## YOUR OBJECTIVE
Only the lines from the opening of the material through the line bearing "This screenshot has width=1024, height=451." should be reproduced, exactly and without pictures.

RECORDS SHOWN Start Marker

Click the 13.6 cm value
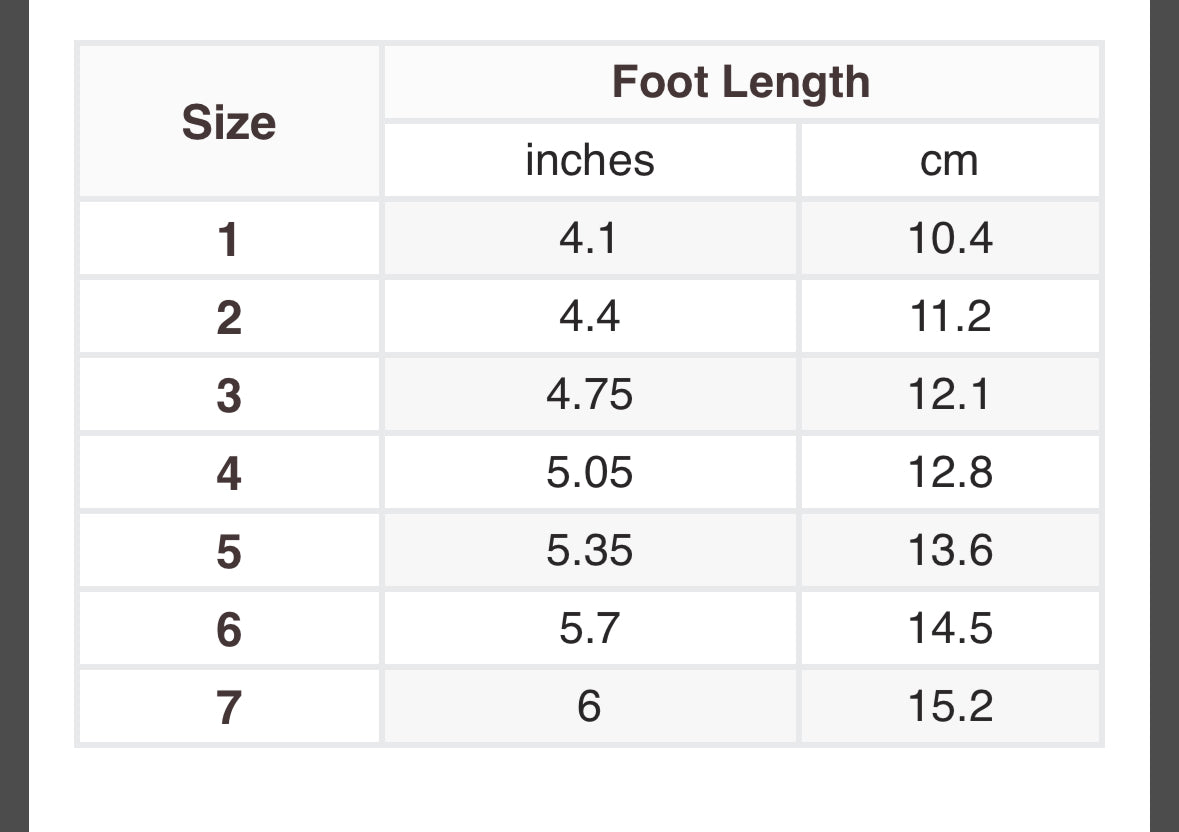This screenshot has width=1179, height=832. click(x=950, y=551)
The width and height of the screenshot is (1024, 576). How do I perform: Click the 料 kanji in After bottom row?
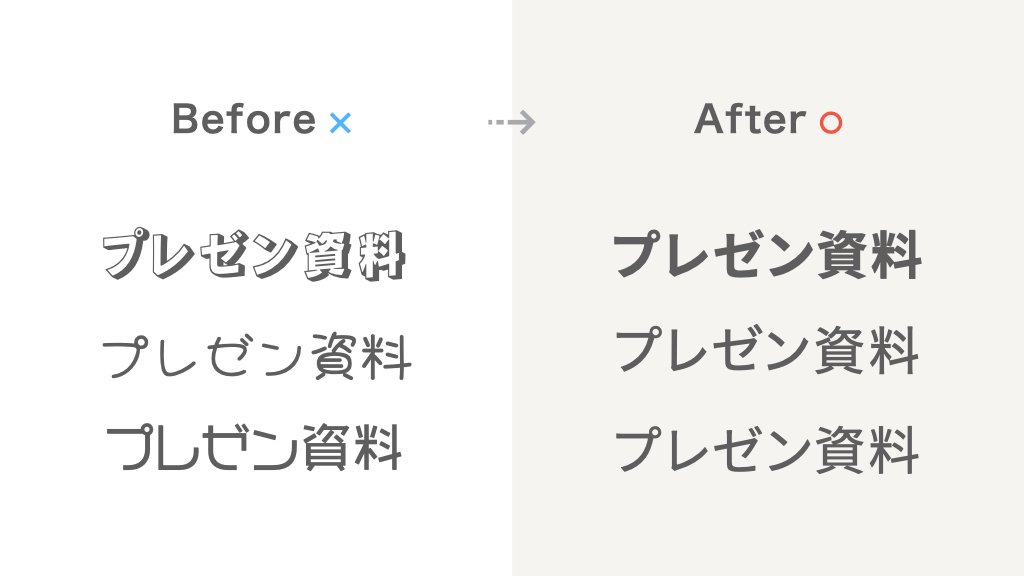(x=894, y=449)
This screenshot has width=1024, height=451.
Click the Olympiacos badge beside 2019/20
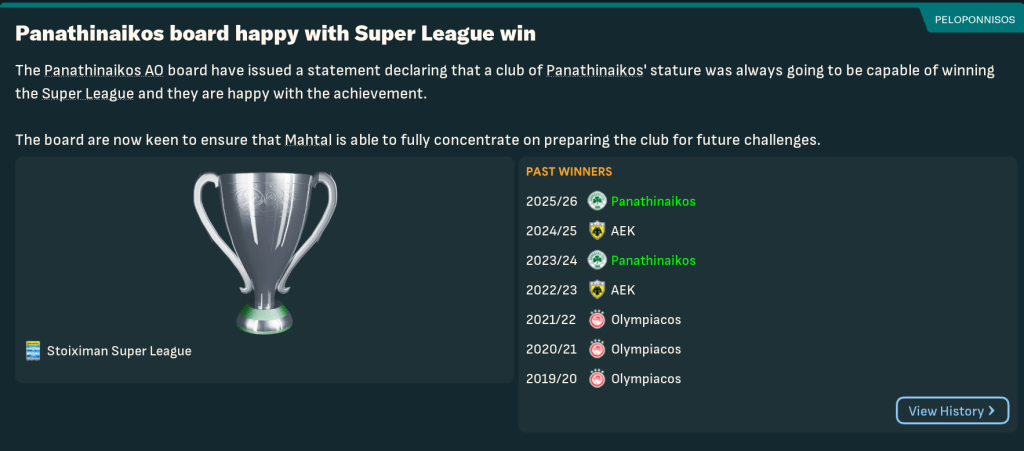point(597,379)
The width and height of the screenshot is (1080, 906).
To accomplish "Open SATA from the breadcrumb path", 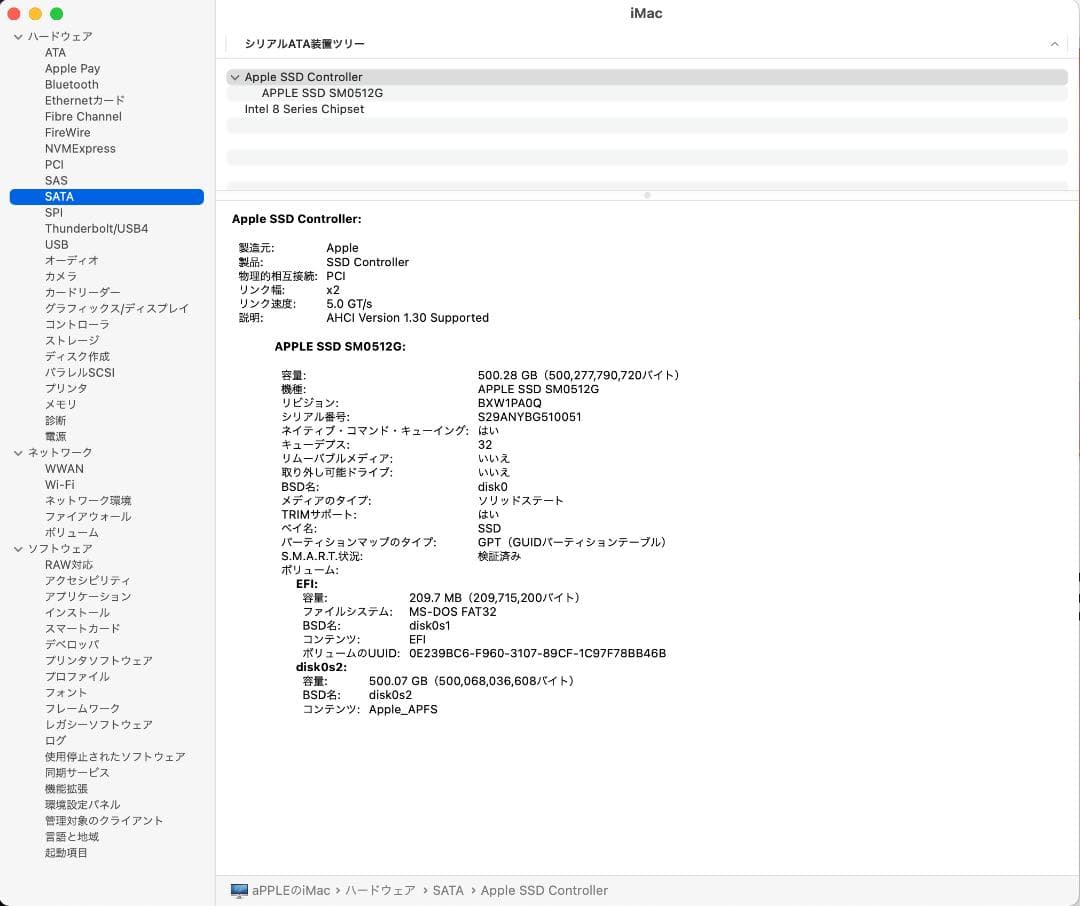I will pos(448,890).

RECORDS SHOWN End Marker

## WRITTEN ANSWER
Click the 13.6 cm value
This screenshot has width=1179, height=832. click(x=950, y=551)
The width and height of the screenshot is (1024, 576). How do I perform: Click the 料 kanji in After bottom row?
(x=894, y=449)
This screenshot has width=1024, height=451.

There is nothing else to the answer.